Betreiber von Photovoltaik- und Windkraftanlagen haben im Jahr 2025 knapp 435 Millionen Euro an Ausgleichszahlungen für nicht eingespeisten Strom erhalten. Dies geht aus der Antwort des Bundeswirtschaftsministeriums auf eine Anfrage des Linken-Abgeordneten Dietmar Bartsch hervor. Damit sind die Zahlungen zum zweiten Mal in Folge gesunken. 2023 beliefen sich die Entschädigungszahlungen laut BMWE noch auf 580 Millionen Euro, 2024 waren es 554 Millionen Euro. Zum Vergleich: 2022 lag der Wert bei 186 Millionen Euro.
Die meisten Zahlungen erhielten 2025 Anlagenbetreiber in Bayern (165 Millionen Euro), Niedersachsen (120 Millionen Euro) und Schleswig-Holstein (54 Millionen Euro).

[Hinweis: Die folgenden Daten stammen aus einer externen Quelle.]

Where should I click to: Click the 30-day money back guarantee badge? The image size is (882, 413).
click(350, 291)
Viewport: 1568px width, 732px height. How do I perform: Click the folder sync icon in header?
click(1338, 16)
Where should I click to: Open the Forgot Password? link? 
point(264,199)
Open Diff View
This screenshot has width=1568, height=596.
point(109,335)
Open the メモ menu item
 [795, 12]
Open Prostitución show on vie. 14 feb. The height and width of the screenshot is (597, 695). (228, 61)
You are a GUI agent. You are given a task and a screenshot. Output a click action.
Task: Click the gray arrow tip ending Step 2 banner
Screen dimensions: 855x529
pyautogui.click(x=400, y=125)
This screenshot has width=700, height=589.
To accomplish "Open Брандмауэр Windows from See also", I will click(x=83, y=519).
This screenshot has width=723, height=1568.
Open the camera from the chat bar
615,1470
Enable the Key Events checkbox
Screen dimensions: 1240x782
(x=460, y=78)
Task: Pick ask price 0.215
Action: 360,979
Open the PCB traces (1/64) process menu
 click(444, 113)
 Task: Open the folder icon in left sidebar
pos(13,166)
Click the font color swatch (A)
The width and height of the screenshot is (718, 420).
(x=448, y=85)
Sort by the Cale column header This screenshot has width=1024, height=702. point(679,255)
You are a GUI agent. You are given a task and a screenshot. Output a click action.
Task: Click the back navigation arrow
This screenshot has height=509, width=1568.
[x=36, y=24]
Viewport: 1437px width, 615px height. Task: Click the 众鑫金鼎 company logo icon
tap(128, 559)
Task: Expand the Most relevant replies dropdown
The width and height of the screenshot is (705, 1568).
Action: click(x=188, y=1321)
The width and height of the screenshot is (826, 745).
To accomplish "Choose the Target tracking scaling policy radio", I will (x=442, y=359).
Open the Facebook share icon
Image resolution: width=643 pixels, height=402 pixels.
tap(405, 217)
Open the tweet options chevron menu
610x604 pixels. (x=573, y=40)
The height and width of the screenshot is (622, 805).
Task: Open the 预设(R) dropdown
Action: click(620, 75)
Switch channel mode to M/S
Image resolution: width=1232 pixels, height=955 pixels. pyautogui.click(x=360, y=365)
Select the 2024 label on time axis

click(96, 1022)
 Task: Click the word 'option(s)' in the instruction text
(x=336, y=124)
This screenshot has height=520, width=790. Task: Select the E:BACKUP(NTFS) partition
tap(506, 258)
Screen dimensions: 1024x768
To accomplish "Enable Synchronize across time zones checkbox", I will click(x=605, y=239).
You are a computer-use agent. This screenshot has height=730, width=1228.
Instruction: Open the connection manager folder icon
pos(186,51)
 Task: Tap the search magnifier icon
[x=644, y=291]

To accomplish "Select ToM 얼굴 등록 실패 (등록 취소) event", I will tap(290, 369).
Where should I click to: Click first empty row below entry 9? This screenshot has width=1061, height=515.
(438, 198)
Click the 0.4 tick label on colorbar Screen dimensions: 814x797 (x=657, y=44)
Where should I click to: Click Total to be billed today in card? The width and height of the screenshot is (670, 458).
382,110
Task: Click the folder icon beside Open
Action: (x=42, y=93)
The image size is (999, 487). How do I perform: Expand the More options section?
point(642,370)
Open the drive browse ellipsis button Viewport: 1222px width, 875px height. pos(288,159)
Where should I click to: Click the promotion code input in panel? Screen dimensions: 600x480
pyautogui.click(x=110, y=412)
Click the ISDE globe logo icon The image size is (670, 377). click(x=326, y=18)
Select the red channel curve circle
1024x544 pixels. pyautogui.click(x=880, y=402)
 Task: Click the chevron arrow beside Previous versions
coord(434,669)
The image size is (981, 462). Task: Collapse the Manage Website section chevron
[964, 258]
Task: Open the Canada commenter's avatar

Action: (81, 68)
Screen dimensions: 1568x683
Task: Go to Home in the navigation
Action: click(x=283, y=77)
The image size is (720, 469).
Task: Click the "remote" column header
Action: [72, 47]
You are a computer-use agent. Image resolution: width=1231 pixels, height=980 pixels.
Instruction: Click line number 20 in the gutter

Um Netzengpässe, also die Überlastung eines Leitungsabschnitts, zu bewältigen, regeln die Netzbetreiber die Stromerzeugung vor dem Engpass herunter und weisen Erzeuger hinter dem Engpass an, zum Ausgleich zusätzlichen Strom zu produzieren. Beides verursacht Kosten. Im Jahr 2024 lagen die gesamten Kosten des Netzengpassmanagements bei rund drei Milliarden Euro. Der finanzielle Ausgleich an die Betreiber von EE-Anlagen ist ein Teil dieser Gesamtkosten.